As we begin to approach tax season, it’s time to collect all our tax-related documentation, including those pertaining to your vehicle. After all, your auto-related expenses can add up to be big deductions. Here’s a look at how you can deduct your automobile usage:

Employee Mileage Reimbursement

As an employee, the IRS does not allow you to deduct mileage for your commute to and from work. However, if you use your own automobile for business purposes, such as attending business meetings, you can deduct mileage as set by the IRS. The current deduction amount is $0.55 per mile for 2009.
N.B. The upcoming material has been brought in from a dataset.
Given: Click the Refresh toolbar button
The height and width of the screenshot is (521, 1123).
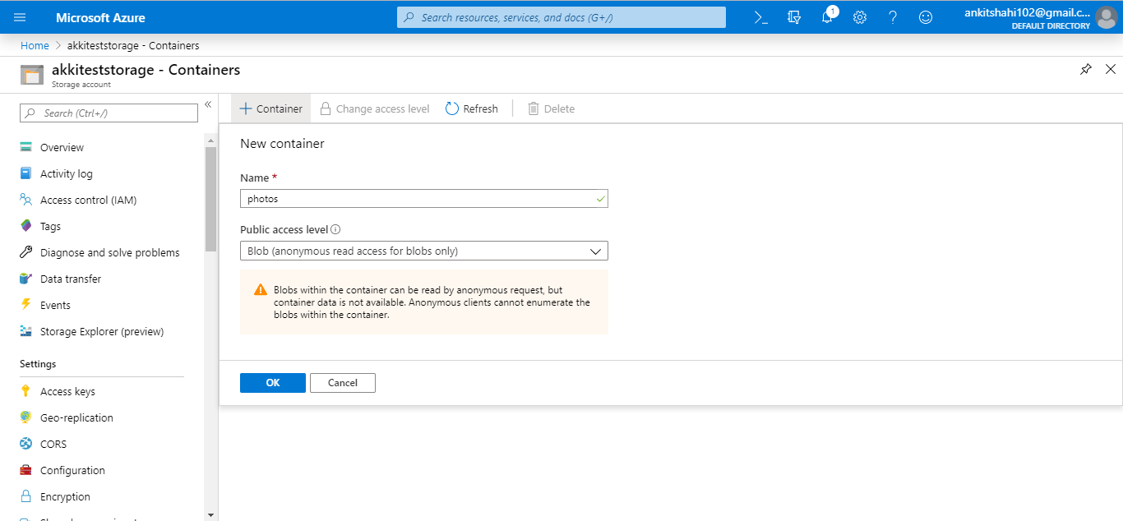Looking at the screenshot, I should (472, 108).
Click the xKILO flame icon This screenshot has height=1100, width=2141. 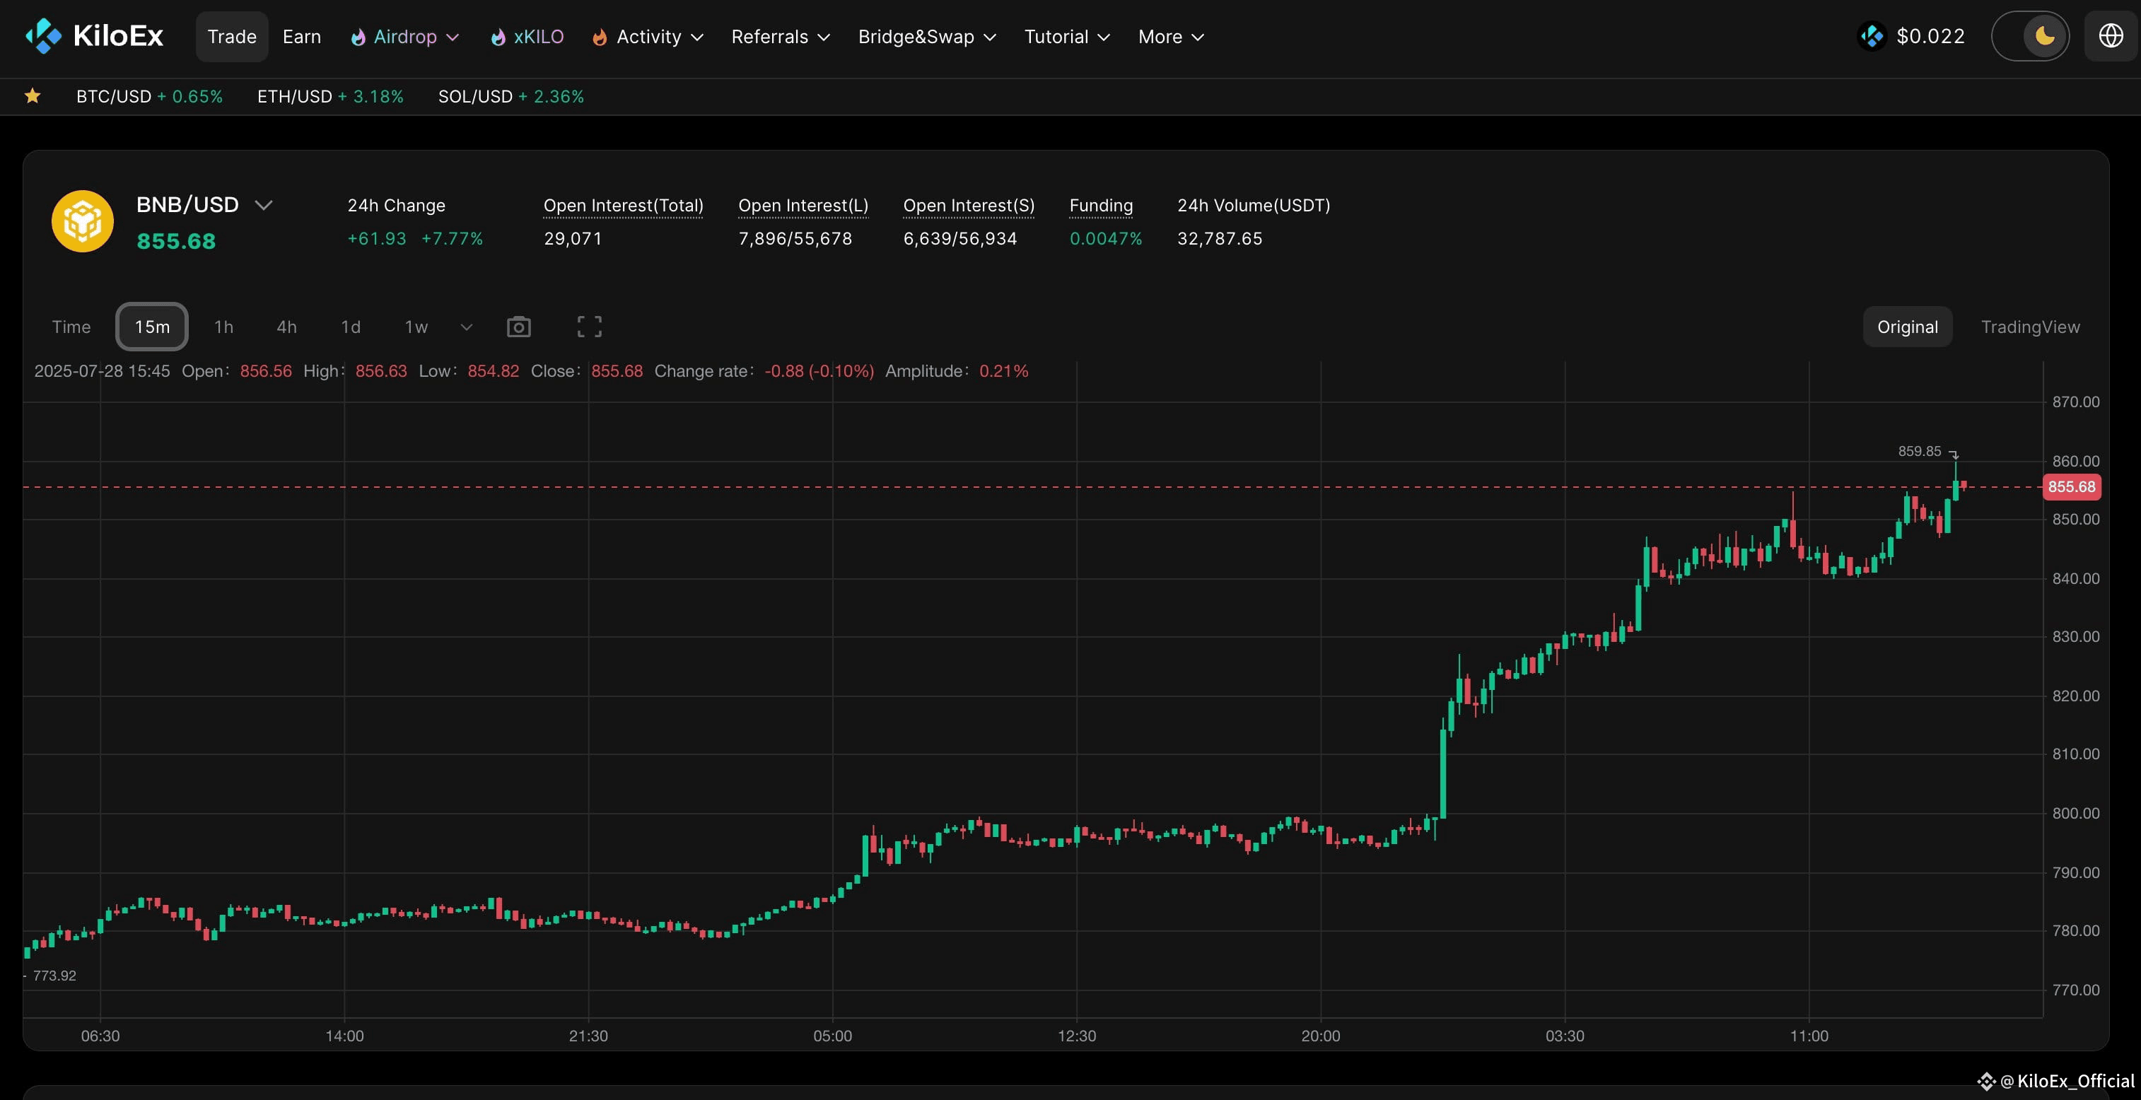coord(498,37)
However, there is a catch to personal deduction of employee mileage if your employer reimburses you for your mileage expenses. If your employer reimburses you less than $0.55 per mile, you may deduct the difference up to that amount. If your employer reimburses your mileage above the $0.55 per mile, good news! You may pocket the overage without having to report it on your personal taxes.

Standard Mileage for Business Use

If you, as a small business owner, use your personal vehicle for business use, you can also deduct the standard mileage rate for all business purposes. Whether you drive to client meetings, go to the bank to make deposits, or visit the office store for supplies, each mile can be deducted.

In addition, you can add parking fees (not tickets), fares, and tolls to the total deduction amount.

However, you may only use the mileage deduction if you use less than five vehicles during the year, and if you have not used a depreciation deduction (explained below) on the same vehicle in a previous year.

Actual-Cost Deduction Method

You may find that the Actual-Cost method can save you even more on your taxes. Using Actual-Cost, you can deduct depreciation of the vehicle and other actual expenses, such as oil changes and other maintenance costs, fuel, insurance, registration, and license fees. You must keep detailed records of your trips, including odometer readings and all receipts. Your actual business deduction is the percentage of use your vehicle for business purposes during the year.

If you use a “heavy” vehicle with a 6,000 gross-vehicle-weight rating (GVWR) for more than 50% of your business use, you can save even more. Larger vehicles are allowed a larger depreciation deduction as follows:

Year 1: 20.00%
Year 2: 32.00%
Year 3: 19.20%
Year 4: 11.52%
Year 5: 11.52%

Also, with the Section 179 Deduction allowance passed with the American Recovery and Reinvestment Act of 2009, you can deduct up to the full depreciation amount in the same year if the vehicle was placed in use as of 2008 or later.

Vehicle deductions can mean big tax savings for your personal taxes. Be sure you take the maximum deduction allowed by the IRS.